Olu Oguibe, born in 1964 in Aba, Abia, Nigeria, is an artist, cultural scientist, and internationally active curator. For almost four decades Olu Oguibe has been working as a conceptual artist and thinker with an interest in wide-ranging themes, including social and formal issues. Although the Igbo system of thought and existential principles play a critical role in Oguibe’s creative endeavors—dictating his approach to conceptualism, abstraction, and the form of the art object—the vital force behind his art is his experiences as a child in Biafra during the Nigerian Civil War in the late 1960s.
While Olu Oguibe’s work at documenta 14 in Athens is an archive of the human tragedy of the Nigerian Civil War, his work in Kassel is an affirmation of the timeless, universal principles of attention and care towards all those affected by flight and persecution. “I was a stranger and you took me in,” is written in German, English, Arabic, and Turkish on the four sides of the sixteen-meter high monument currently situated in Kassel’s Königsplatz.
The artist after studying at the University of Nigeria and receiving his doctorate in London, he taught at Goldsmiths, University of London, and the University of Illinois in Chicago, and at the University of South Florida, where he held the Stuart Golding Endowed Chair in African Art. He gave up his professorship for Painting and African-American Studies at the University of Connecticut some time ago to fully dedicate himself to his own artistic practice.
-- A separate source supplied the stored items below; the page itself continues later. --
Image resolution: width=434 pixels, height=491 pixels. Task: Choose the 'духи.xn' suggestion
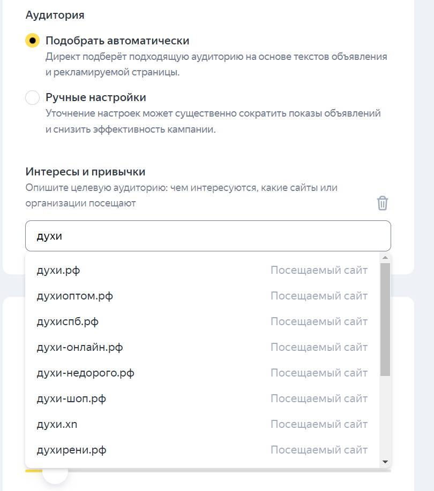57,425
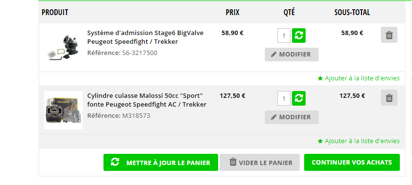Click pencil icon on first Modifier button

(274, 54)
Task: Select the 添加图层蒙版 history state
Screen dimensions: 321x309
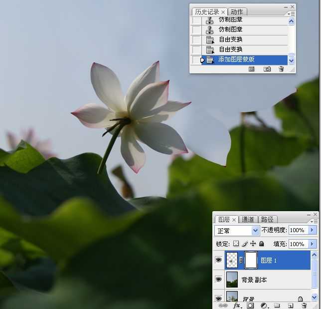Action: (237, 60)
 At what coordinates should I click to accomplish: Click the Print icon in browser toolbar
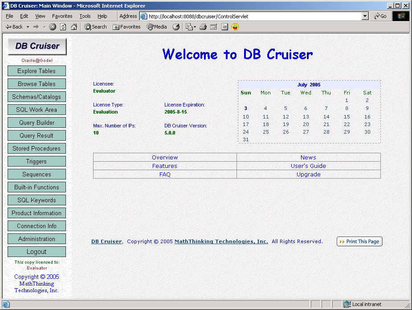(x=203, y=27)

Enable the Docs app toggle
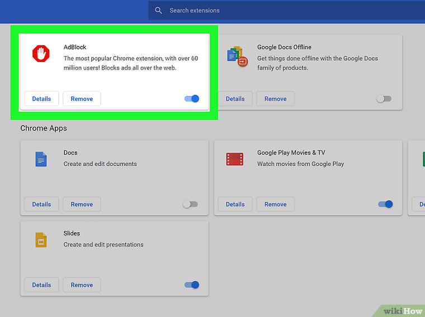tap(190, 204)
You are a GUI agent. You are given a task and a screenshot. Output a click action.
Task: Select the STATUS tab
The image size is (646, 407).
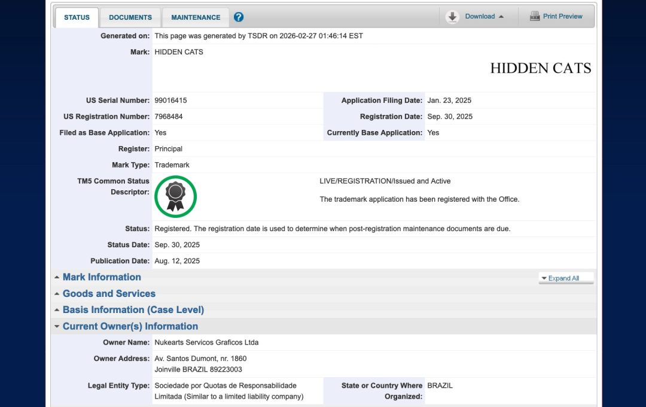click(x=77, y=17)
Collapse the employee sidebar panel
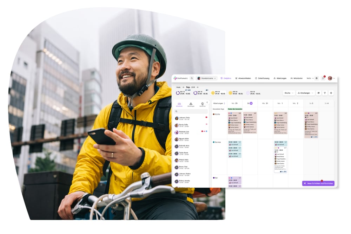351x234 pixels. 207,103
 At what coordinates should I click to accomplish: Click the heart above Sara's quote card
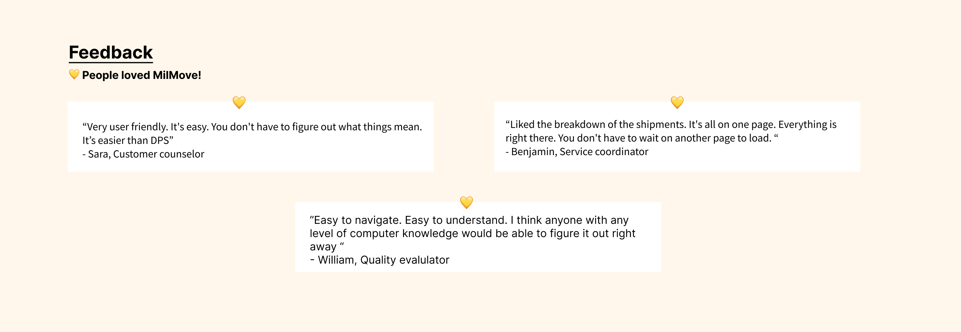(x=239, y=102)
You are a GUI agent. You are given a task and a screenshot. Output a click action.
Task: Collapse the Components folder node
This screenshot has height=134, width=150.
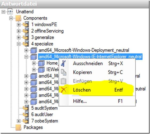point(11,18)
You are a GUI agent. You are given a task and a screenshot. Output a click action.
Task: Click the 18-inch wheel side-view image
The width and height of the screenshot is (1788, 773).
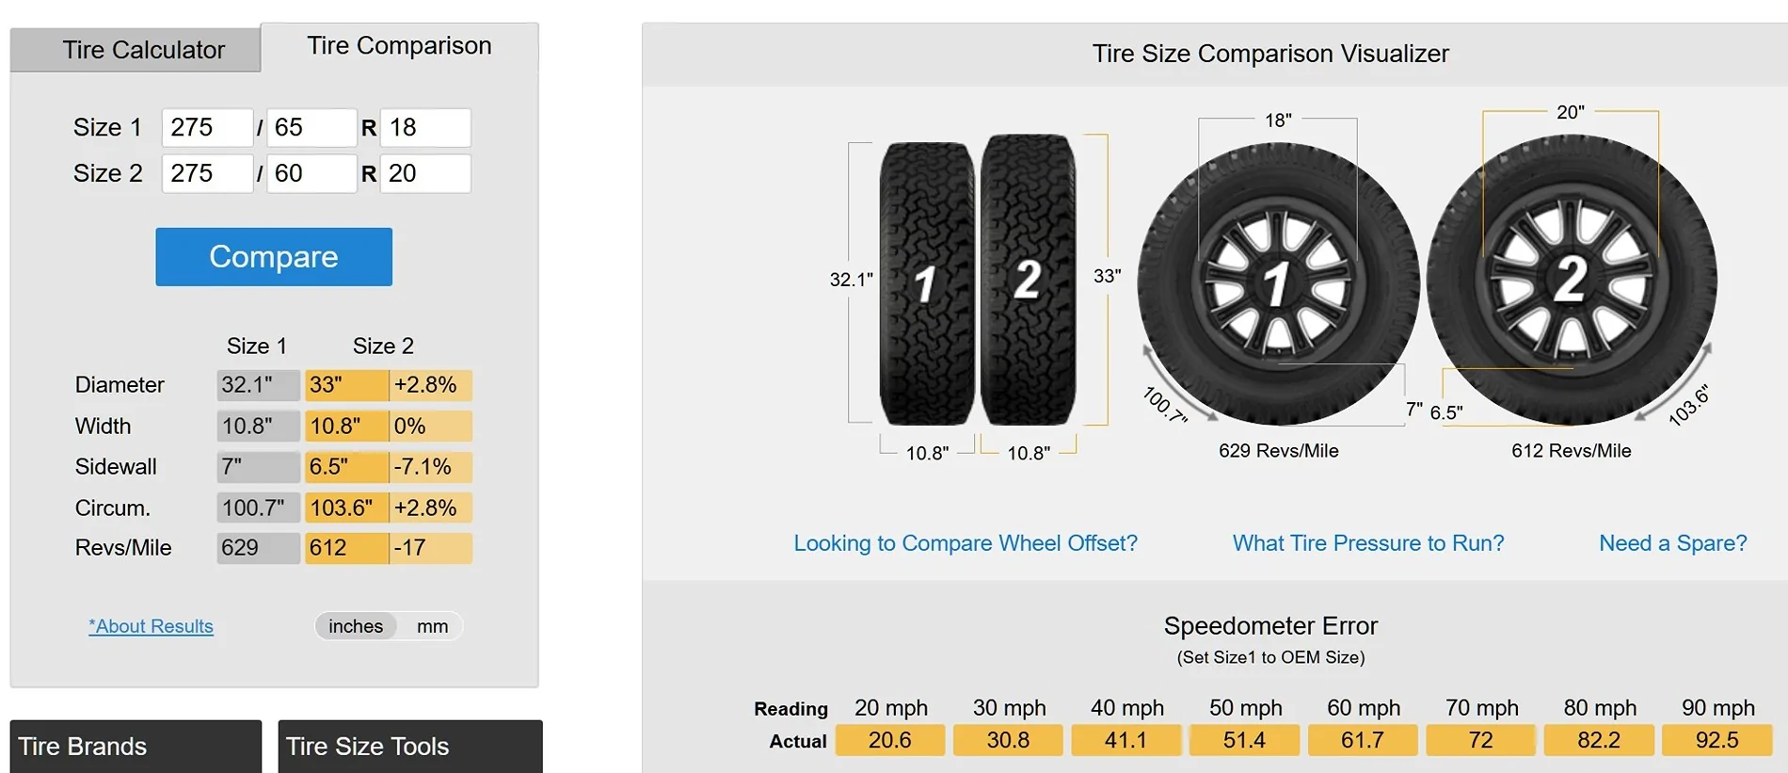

Oguibe’s work has been shown at institutions including the Whitney Museum in New York, the Whitechapel Gallery and the Barbican Centre in London, as well as in the Migros Museum in Zurich. He took part in the Venice Biennale in 2007—the first year in which Africa was first represented with a pavilion. His work has been exhibited in museums and galleries around the world and at biennials and triennials in Venice, Havana, Busan, and Johannesburg. He has also created permanent installations in Germany, Japan, and Korea, and his works are included in numerous collections.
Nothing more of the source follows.